### Work instruction
Please repeat the data shown below, word for word.

== Segment start ==

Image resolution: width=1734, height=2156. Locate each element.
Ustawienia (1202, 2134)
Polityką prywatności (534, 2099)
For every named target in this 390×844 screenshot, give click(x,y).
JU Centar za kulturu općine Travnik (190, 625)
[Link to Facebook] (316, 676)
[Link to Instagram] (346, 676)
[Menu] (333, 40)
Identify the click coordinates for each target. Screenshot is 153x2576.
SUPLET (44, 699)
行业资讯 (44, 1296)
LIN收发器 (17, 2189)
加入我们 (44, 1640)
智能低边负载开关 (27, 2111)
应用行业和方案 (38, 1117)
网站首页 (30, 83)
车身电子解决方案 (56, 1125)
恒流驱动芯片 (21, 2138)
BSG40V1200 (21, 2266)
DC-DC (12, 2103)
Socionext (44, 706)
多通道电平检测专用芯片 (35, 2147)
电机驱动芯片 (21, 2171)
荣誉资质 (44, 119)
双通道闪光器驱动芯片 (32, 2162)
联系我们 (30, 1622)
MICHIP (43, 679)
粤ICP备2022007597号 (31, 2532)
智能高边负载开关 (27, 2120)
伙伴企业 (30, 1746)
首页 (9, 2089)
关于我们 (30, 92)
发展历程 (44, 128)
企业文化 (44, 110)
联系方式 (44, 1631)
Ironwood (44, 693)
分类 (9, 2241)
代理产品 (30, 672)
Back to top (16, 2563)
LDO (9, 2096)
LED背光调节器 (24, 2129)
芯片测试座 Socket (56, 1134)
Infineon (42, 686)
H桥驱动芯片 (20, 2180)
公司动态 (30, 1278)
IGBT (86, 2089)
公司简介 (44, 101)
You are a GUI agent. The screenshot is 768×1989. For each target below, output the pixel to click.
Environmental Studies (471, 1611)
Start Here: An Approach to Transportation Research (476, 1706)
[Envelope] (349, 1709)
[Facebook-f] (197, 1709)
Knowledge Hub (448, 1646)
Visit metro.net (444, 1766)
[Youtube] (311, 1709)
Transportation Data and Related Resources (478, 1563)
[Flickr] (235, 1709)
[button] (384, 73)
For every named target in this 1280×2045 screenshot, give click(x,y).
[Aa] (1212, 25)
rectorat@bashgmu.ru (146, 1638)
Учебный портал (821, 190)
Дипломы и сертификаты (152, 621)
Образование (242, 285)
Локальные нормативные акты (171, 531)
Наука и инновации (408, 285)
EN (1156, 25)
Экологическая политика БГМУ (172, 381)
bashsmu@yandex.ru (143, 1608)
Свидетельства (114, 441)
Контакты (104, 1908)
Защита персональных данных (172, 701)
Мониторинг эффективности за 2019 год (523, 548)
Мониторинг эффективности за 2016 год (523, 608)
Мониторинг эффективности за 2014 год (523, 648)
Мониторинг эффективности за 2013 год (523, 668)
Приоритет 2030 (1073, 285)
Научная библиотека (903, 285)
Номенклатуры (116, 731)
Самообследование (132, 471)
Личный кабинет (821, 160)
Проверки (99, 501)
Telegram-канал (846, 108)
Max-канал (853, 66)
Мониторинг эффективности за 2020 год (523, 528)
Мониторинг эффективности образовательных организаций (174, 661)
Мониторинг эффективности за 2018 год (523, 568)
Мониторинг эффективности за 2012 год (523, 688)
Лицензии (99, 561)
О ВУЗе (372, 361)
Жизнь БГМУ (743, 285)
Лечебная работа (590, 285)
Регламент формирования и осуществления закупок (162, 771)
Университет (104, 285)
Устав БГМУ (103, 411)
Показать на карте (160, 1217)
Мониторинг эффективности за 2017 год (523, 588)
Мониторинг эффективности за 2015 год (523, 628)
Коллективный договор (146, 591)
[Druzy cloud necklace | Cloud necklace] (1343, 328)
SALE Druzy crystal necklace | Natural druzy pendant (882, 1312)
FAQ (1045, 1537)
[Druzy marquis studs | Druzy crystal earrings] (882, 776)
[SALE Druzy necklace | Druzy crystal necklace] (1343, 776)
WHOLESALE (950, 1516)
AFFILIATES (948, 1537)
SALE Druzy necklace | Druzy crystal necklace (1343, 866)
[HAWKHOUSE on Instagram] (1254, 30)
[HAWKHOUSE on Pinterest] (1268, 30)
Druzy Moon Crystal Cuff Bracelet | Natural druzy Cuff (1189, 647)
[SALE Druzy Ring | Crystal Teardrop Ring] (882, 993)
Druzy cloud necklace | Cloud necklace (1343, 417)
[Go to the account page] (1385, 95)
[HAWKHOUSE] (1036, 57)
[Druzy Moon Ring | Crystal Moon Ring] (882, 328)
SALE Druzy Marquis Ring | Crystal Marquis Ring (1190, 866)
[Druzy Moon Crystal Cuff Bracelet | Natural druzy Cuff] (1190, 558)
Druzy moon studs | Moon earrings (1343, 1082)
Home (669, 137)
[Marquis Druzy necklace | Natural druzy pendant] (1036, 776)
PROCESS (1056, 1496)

== Segment end ==

### Reply to the task
Image resolution: width=1734, height=2156. Locate each element.
Ustawienia (1202, 2134)
Polityką prywatności (534, 2099)
For every named target in this 390×844 screenshot, give click(x,y).
JU Centar za kulturu općine Travnik (190, 625)
[Link to Facebook] (316, 676)
[Link to Instagram] (346, 676)
[Menu] (333, 40)
Identify the click coordinates for each target. Screenshot is 153x2576.
SUPLET (44, 699)
行业资讯 (44, 1296)
LIN收发器 (17, 2189)
加入我们 (44, 1640)
智能低边负载开关 (27, 2111)
应用行业和方案 (38, 1117)
网站首页 (30, 83)
车身电子解决方案 (56, 1125)
恒流驱动芯片 (21, 2138)
BSG40V1200 (21, 2266)
DC-DC (12, 2103)
Socionext (44, 706)
多通道电平检测专用芯片 (35, 2147)
电机驱动芯片 (21, 2171)
荣誉资质 (44, 119)
双通道闪光器驱动芯片 (32, 2162)
联系我们 (30, 1622)
MICHIP (43, 679)
粤ICP备2022007597号 (31, 2532)
智能高边负载开关 (27, 2120)
伙伴企业 (30, 1746)
首页 (9, 2089)
关于我们 (30, 92)
发展历程 (44, 128)
企业文化 (44, 110)
联系方式 (44, 1631)
Ironwood (44, 693)
分类 (9, 2241)
代理产品 (30, 672)
Back to top (16, 2563)
LDO (9, 2096)
LED背光调节器 (24, 2129)
芯片测试座 Socket (56, 1134)
Infineon (42, 686)
H桥驱动芯片 (20, 2180)
公司动态 (30, 1278)
IGBT (86, 2089)
公司简介 (44, 101)
You are a GUI agent. The screenshot is 768×1989. For each target below, output the pixel to click.
Environmental Studies (471, 1611)
Start Here: An Approach to Transportation Research (476, 1706)
[Envelope] (349, 1709)
[Facebook-f] (197, 1709)
Knowledge Hub (448, 1646)
Visit metro.net (444, 1766)
[Youtube] (311, 1709)
Transportation Data and Related Resources (478, 1563)
[Flickr] (235, 1709)
[button] (384, 73)
For every named target in this 1280×2045 screenshot, give click(x,y).
[Aa] (1212, 25)
rectorat@bashgmu.ru (146, 1638)
Учебный портал (821, 190)
Дипломы и сертификаты (152, 621)
Образование (242, 285)
Локальные нормативные акты (171, 531)
Наука и инновации (408, 285)
EN (1156, 25)
Экологическая политика БГМУ (172, 381)
bashsmu@yandex.ru (143, 1608)
Свидетельства (114, 441)
Контакты (104, 1908)
Защита персональных данных (172, 701)
Мониторинг эффективности за 2019 год (523, 548)
Мониторинг эффективности за 2016 год (523, 608)
Мониторинг эффективности за 2014 год (523, 648)
Мониторинг эффективности за 2013 год (523, 668)
Приоритет 2030 (1073, 285)
Научная библиотека (903, 285)
Номенклатуры (116, 731)
Самообследование (132, 471)
Личный кабинет (821, 160)
Проверки (99, 501)
Telegram-канал (846, 108)
Max-канал (853, 66)
Мониторинг эффективности за 2020 год (523, 528)
Мониторинг эффективности образовательных организаций (174, 661)
Мониторинг эффективности за 2018 год (523, 568)
Мониторинг эффективности за 2012 год (523, 688)
Лицензии (99, 561)
О ВУЗе (372, 361)
Жизнь БГМУ (743, 285)
Лечебная работа (590, 285)
Регламент формирования и осуществления закупок (162, 771)
Университет (104, 285)
Устав БГМУ (103, 411)
Показать на карте (160, 1217)
Мониторинг эффективности за 2017 год (523, 588)
Мониторинг эффективности за 2015 год (523, 628)
Коллективный договор (146, 591)
[Druzy cloud necklace | Cloud necklace] (1343, 328)
SALE Druzy crystal necklace | Natural druzy pendant (882, 1312)
FAQ (1045, 1537)
[Druzy marquis studs | Druzy crystal earrings] (882, 776)
[SALE Druzy necklace | Druzy crystal necklace] (1343, 776)
WHOLESALE (950, 1516)
AFFILIATES (948, 1537)
SALE Druzy necklace | Druzy crystal necklace (1343, 866)
[HAWKHOUSE on Instagram] (1254, 30)
[HAWKHOUSE on Pinterest] (1268, 30)
Druzy Moon Crystal Cuff Bracelet | Natural druzy Cuff (1189, 647)
[SALE Druzy Ring | Crystal Teardrop Ring] (882, 993)
Druzy cloud necklace | Cloud necklace (1343, 417)
[Go to the account page] (1385, 95)
[HAWKHOUSE] (1036, 57)
[Druzy Moon Ring | Crystal Moon Ring] (882, 328)
SALE Druzy Marquis Ring | Crystal Marquis Ring (1190, 866)
[Druzy Moon Crystal Cuff Bracelet | Natural druzy Cuff] (1190, 558)
Druzy moon studs | Moon earrings (1343, 1082)
Home (669, 137)
[Marquis Druzy necklace | Natural druzy pendant] (1036, 776)
PROCESS (1056, 1496)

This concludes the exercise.